Piccolo dettaglio: tutto nasce da prima che la manovra fosse stata scritta e presentata. Così, una protesta “a prescindere”. Come si vede, siamo in presenza di una deriva abbastanza disperata per almeno tre ordini di ragioni. La prima: ormai l’azione di Landini non è più sindacale, ma apertamente politica. Il capo della Cgil è ormai indistinguibile da Bonelli, da Fratoianni, da Schlein, da Conte. Non c’è più nulla - il legame con il lavoro, con le fabbriche- che lo renda diverso da un qualunque dichiaratore compulsivo della politica. Anzi: un tema come la crisi di Stellantis lo vede da mesi e mesi silenzioso, in misura inversamente proporzionale alle sue frequenti interviste sui giornali (Stampa e Repubblica) che proprio a quel gruppo fanno capo.

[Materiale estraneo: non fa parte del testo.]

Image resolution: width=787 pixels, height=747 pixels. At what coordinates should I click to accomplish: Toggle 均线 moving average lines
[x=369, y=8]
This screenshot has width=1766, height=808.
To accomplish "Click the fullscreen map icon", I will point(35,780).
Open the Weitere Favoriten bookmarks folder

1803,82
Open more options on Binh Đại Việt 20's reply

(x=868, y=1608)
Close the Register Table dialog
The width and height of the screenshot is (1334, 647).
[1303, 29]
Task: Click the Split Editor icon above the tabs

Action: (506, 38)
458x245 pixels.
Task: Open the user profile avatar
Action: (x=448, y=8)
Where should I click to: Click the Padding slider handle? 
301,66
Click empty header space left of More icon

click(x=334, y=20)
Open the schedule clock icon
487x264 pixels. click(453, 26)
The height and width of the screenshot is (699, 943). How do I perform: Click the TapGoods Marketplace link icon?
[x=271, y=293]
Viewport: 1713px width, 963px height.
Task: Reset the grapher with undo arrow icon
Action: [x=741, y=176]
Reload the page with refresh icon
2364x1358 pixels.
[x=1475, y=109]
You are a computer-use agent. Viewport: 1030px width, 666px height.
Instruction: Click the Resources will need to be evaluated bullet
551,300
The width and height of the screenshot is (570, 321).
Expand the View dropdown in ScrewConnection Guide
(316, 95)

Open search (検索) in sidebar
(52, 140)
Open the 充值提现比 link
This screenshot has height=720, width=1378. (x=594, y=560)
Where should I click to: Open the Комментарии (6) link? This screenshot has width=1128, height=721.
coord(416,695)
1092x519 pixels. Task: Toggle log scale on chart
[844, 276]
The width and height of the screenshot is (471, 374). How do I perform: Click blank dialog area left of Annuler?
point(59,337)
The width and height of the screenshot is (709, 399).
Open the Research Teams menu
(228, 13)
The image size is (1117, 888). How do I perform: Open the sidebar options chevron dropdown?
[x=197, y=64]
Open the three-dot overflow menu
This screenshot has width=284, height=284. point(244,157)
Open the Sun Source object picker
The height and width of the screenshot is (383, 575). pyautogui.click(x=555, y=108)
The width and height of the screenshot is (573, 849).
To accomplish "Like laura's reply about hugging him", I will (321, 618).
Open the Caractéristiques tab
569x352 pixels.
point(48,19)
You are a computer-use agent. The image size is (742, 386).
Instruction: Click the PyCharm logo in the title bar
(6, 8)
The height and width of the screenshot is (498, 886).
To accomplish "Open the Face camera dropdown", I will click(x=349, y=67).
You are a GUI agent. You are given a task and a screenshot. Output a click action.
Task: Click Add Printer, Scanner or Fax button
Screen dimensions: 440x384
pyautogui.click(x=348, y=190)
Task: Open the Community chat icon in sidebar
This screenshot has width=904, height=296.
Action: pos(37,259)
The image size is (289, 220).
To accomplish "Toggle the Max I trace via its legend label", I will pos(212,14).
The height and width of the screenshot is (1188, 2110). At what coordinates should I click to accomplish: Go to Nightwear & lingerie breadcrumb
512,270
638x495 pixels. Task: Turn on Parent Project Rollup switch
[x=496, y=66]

La seconda: la Cgil è totalmente scollegata dalla realtà dei vecchi e pure dei nuovi lavori. La gran parte degli iscritti sono pensionati, acchiappati attraverso il meccanismo della trattenuta in busta paga con rinnovo automatico (a meno di disdetta). Tutti sanno che se, come accade per i partiti, la tessera avesse scadenza annuale e quindi necessità di rinnovo esplicito (e non automatico), le iscrizioni crollerebbero.
La terza: massimalismo per massimalismo, i massimalisti nuovi sono (o appaiono) più freschi di quelli vecchi. E dunque Landini sente il morso di Usb, la sigla sindacale che ormai lo minaccia da sinistra. Risultato? Landini alza i toni a sua volta in una rincorsa surreale. Si parla spesso - e con ragione della disastrosa gestione dell’opposizione da parte di Schlein e Conte, di Bonelli e Fratoianni. Ma ben peggio di loro sta messo il capo della Cgil: che ora, inevitabilmente, è destinato a scontare una sempre maggiore marginalità. Avanti così, verso l’irrilevanza.